Anunciada como a rua pedestre mais longa da Europa, a Stroget (que é um nome comum a quatro ruas que se encadeiam) não apresenta muitas diferenças em relação à típica rua para consumo: uma excepção, os edredons magníficos da Ofelia, que vontade de comprar muitos e levar para casa.

A NOITE
... no Inverno, acontece de dia, nestas latitudes impróprias para consumo meridional. É estranho dizer “boa-noite” às quatro da tarde como ilógico seria dizer “boa-tarde” com esta escuridão. O Governo baixa o preço dos cigarros e das bebidas alcoólicas no Inverno. Para diminuir a depressão. (O que é mais uma medida demonstrativa da humanidade do poder por estas bandas).

DIA 2




Neblina e nada de neve. Frio, frio seco e diferente.

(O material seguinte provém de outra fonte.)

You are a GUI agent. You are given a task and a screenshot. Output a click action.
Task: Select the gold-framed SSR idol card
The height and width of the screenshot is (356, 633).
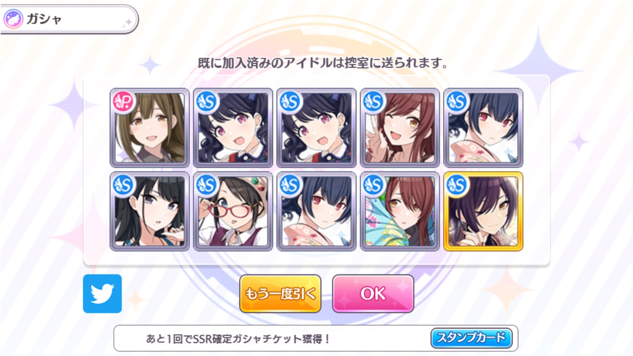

As ruas neste centro da cidade prolongam a calma sentida no aeroporto. Há passeios com pouca gente, esparsos carros, bicicletas, muitas bicicletas. Nesta luz fria, o vermelho das caixas de correio brilha como néon.



NYHAVN
Do pouco se faz muito. Uma frente de canal sem saída com todas as casas meticulosamente recuperadas, com um restaurante ou bar no piso térreo de cada uma, cores envolventes, a atracção que os portos sempre exercem no espírito nómada de todos os europeus ribeirinhos e eis mais um ponto de passagem necessária.

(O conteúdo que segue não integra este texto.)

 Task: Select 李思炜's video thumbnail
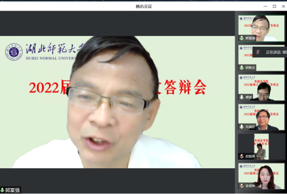[x=261, y=176]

Nyhavn, new haven, novo porto.

DA TRANSPARÊNCIA DOS CANAIS
Impressiona-me a claridade das águas dos canais. “Cristalinas” é a caracterização óbvia. Parecem despejadas de milhares de garrafas de água mineral. Desporto pessoal: tentar descobrir o maior número de bicicletas nelas depositadas: 3 é o recorde. Estranha incongruência.

ROSENBORG
Não sei se é um castelo de fadas ou uma mansão de terror, a arquitectura sugere os dois. Renascença flamenga adaptada aos gostos de um rei dinamarquês do princípio do século XVII, adapta-se bem aos contos de Anderson, simultaneamente encantatórios e assustadores.


Na neblina de fim da manhã, na solidão dos jardins no Inverno, as suas torres assimétricas sugerem gritos emudecidos, respostas talvez às preces mudas das árvores descarnadas de folhas.

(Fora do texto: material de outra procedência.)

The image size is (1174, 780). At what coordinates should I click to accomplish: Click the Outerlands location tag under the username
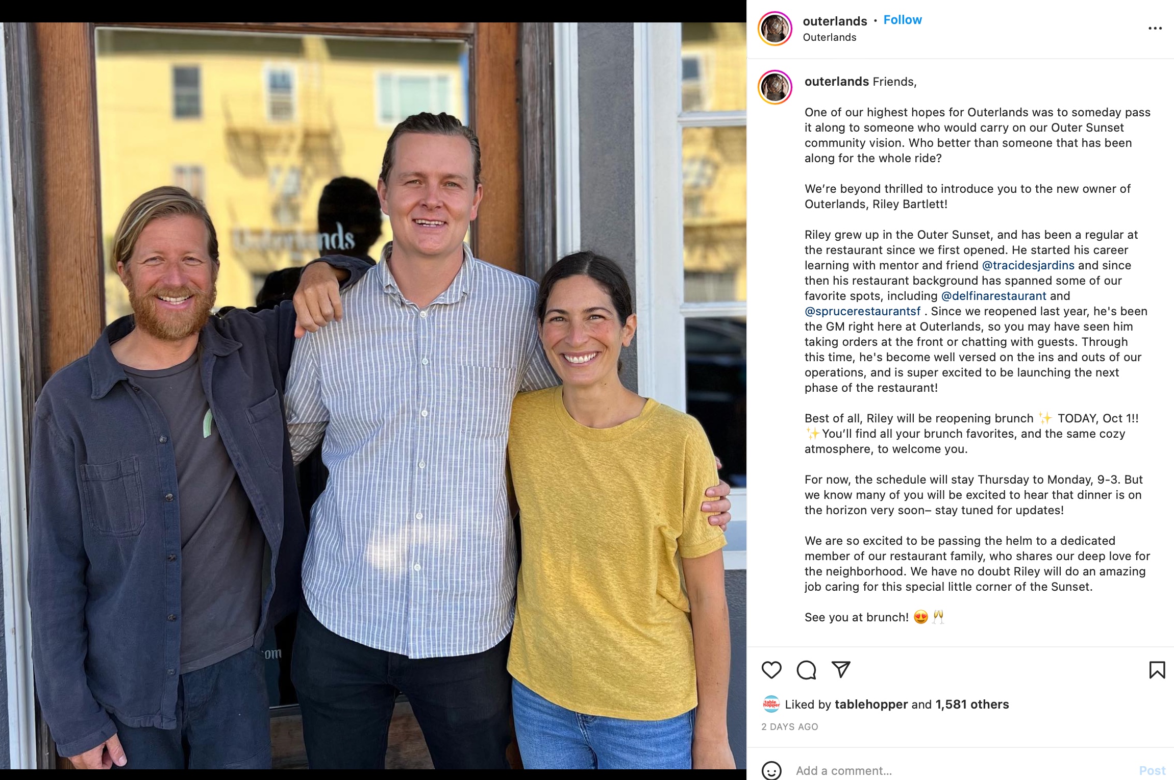point(829,37)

Belas árvores, nodosas, prenhas da vida que irromperá na Primavera.



O jardim das rosas morreu. Anuncia-o um pedido de desculpas dos responsáveis: um fungo destruiu os buxos, optando-se por tudo refazer. Por agora, é um espaço fechado por arbustos, um labirinto sem desafios, onde no pavimento se marca a memória dos talhões.

CARL-HENNING PEDERSON
O acaso brinda-me sempre com imprevistas emoções. No Statens Museum for Kunst, um exposição retrospectiva de Pederson – que não conhecia. Que deslumbramento! Integrante, nos anos 50, de uma das mais motivantes propostas da arte europeia do pós-guerra – o grupo COBRA -, Pederson construiu (e ainda constrói: continua activo nos seus noventa anos) uma aventura pictórica que me surpreendeu e cativou.


Ritmos, cores, emoções – sorrisos, gritos, enternecimentos, solidariedades -, e uma extrema beleza.

Às frequentes interrogações que tenho perante a arte contemporânea - esta obra, aquele artista : funcionam ,são fraudes? – respondem actos como os de Pederson. Sim, sei distinguir de alguma forma, em pequena escala, o trigo de algum joio. Sim, o que sinto é diferente. Sim, mesmo a arte contemporânea – a Arte, não o que me dizem que é arte -, sabe fazer-se escutar neste meio baralhado habitante de um planeta único.

DA CARNE COMO ALIMENTO DO ESPÍRITO



DIA 3

MALMO, SUÉCIA

É como se dissesse, “Estamos em Lisboa, vamos até Alcochete pela ponte Vasco da Gama”.

Dois coelhos de uma vez só. Com a ligação de Oresund, os dinamarqueses recriam a unidade da região existente no passado (Malmo foi dinamarquesa durante 300 anos) e captam novos visitantes, novo tráfego para o aeroporto (claramente é mais fácil aos suecos viajar via Copenhaga do que via Estocolmo) mais trocas comerciais. Clever boys, pequeninos mas muito bons no que fazem.

SIGHTSEEING


Aprouvera a cada cidade portuguesa um conjunto como o existente no antigo castelo que agrega um museu de história natural, um museu histórico e um museu de arte!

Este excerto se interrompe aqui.